▶ _YOUR OBJECTIVE_
Repeat these records exactly, pictures excluded.

Dataset entries
-*-

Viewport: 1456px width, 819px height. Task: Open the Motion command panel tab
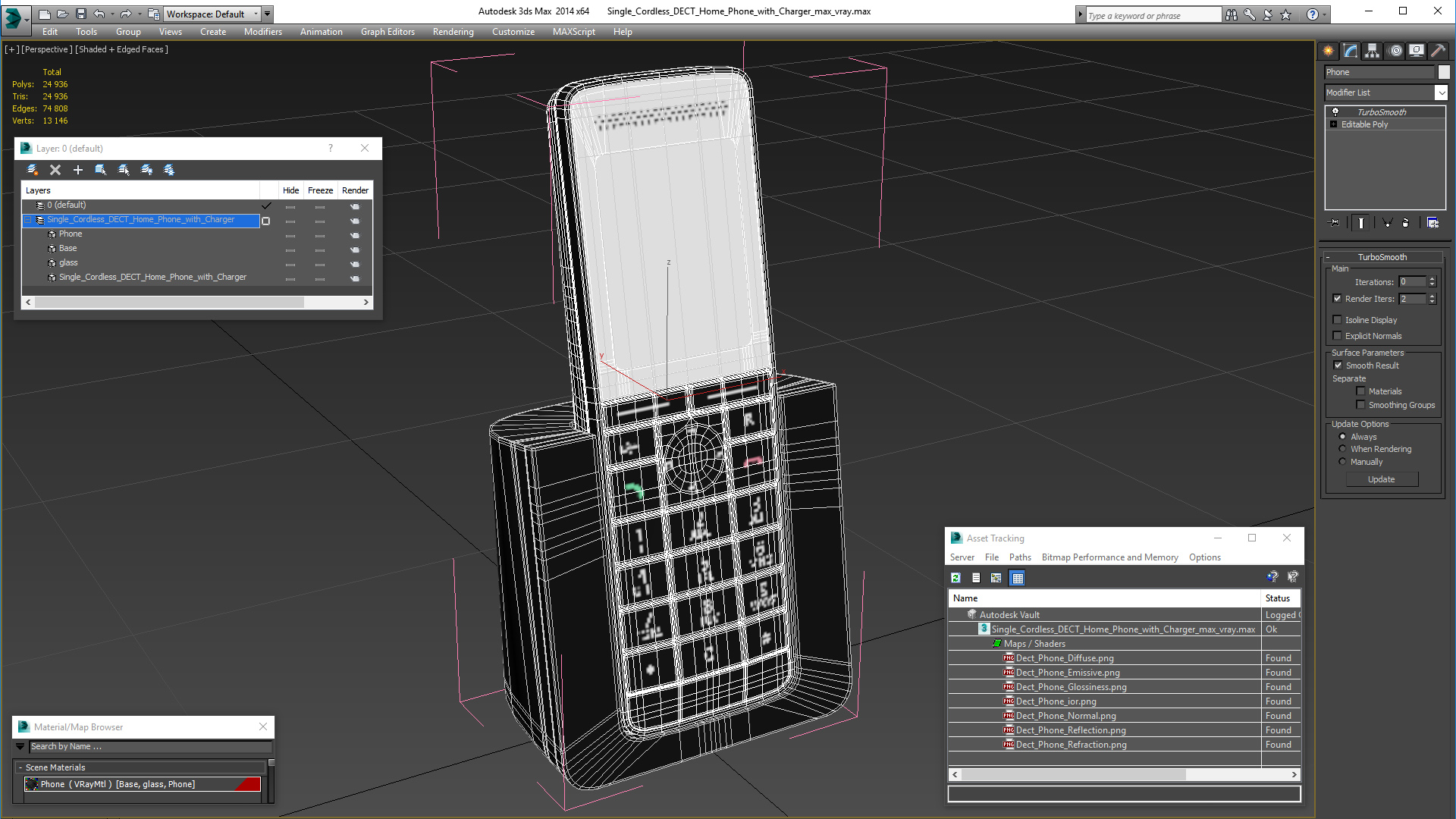[1395, 51]
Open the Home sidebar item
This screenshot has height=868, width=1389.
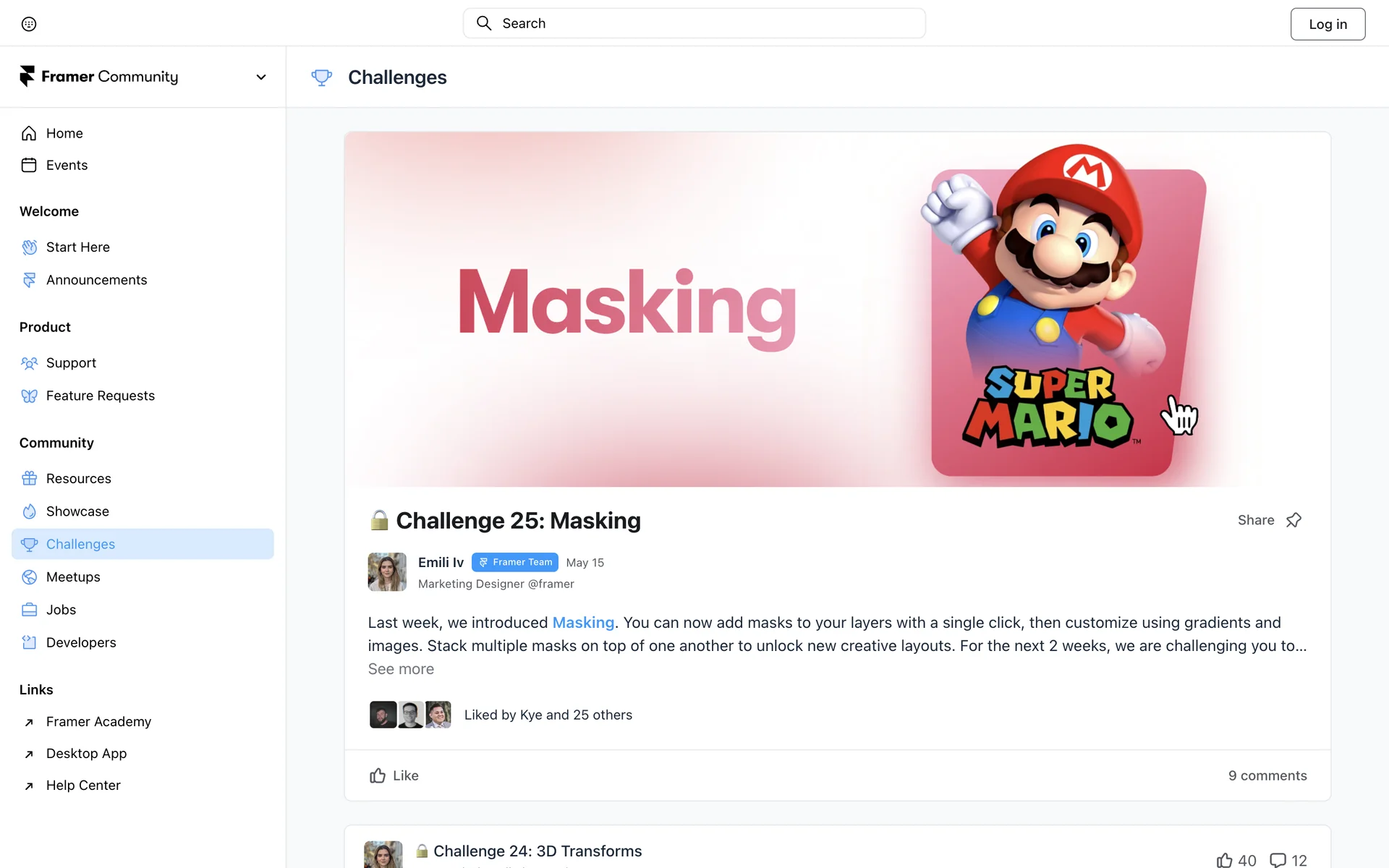[64, 133]
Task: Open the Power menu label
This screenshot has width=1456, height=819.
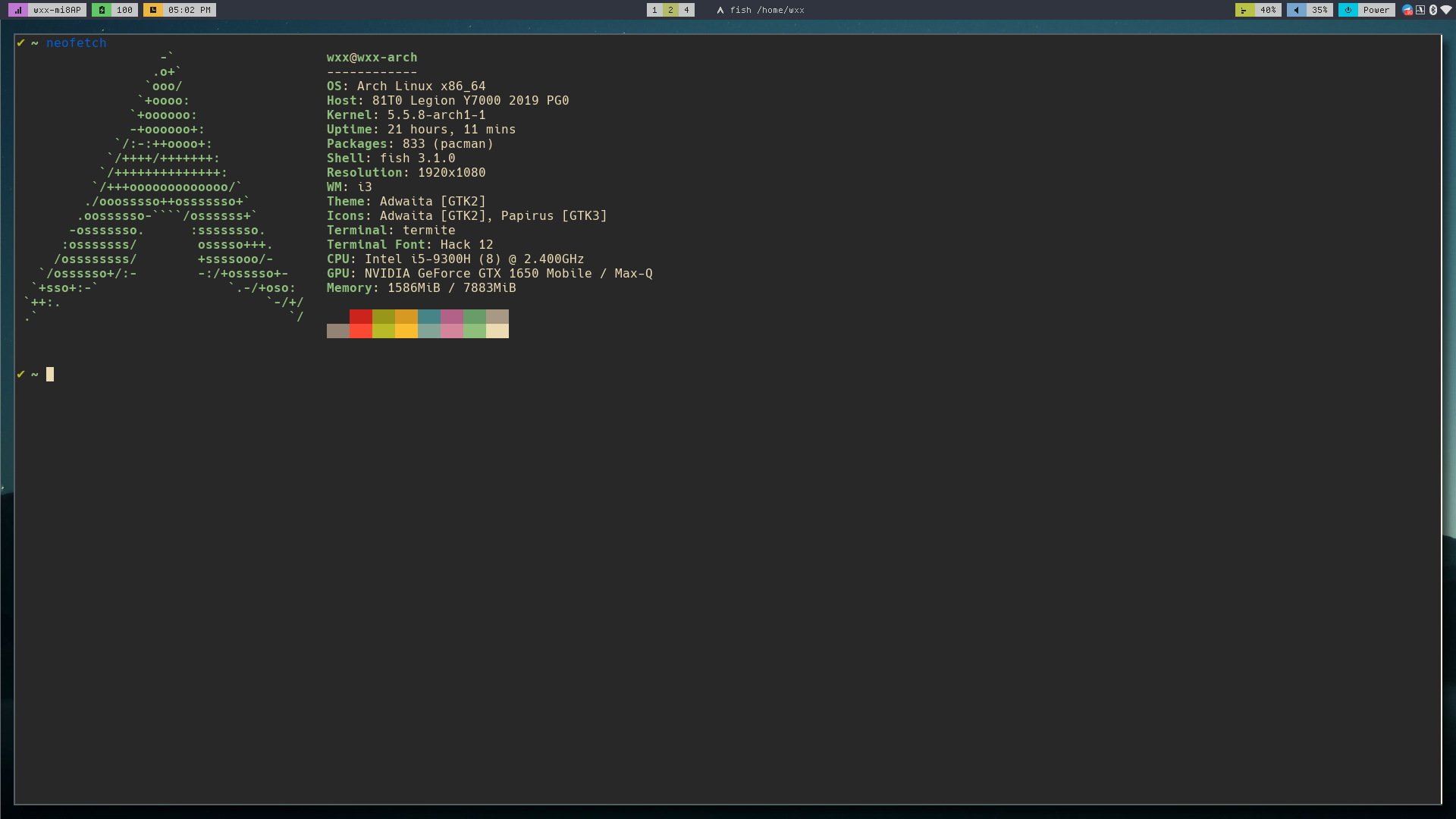Action: click(1376, 10)
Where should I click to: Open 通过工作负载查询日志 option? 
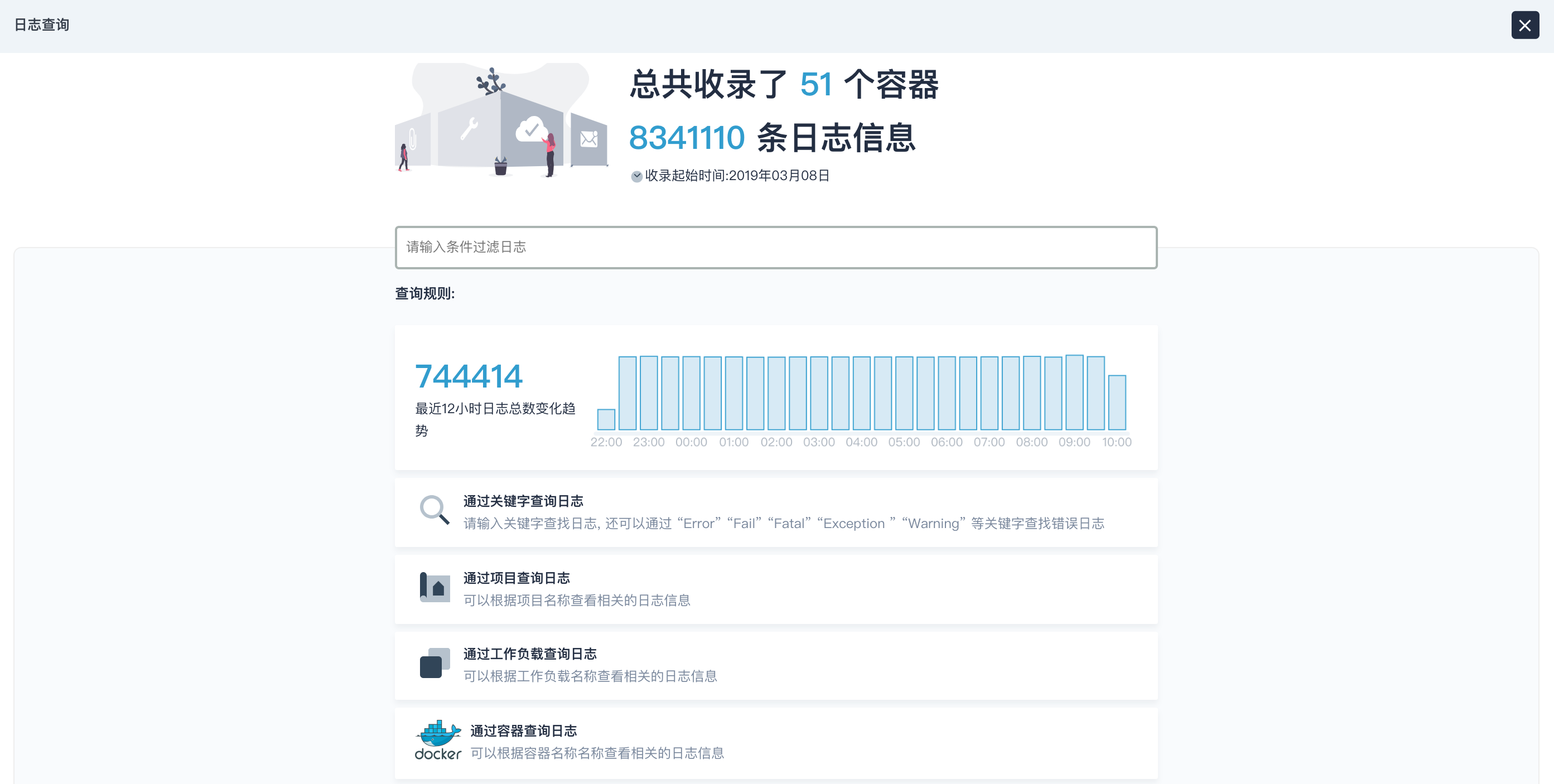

-*-

▶ _ANSWER SECTION_
Viewport: 1456px width, 819px height. Task: Open the Motion command panel tab
[1395, 51]
Open the Home sidebar item
This screenshot has height=868, width=1389.
[64, 133]
Task: Open the Power menu label
This screenshot has width=1456, height=819.
Action: click(1376, 10)
Where should I click to: Open 通过工作负载查询日志 option? 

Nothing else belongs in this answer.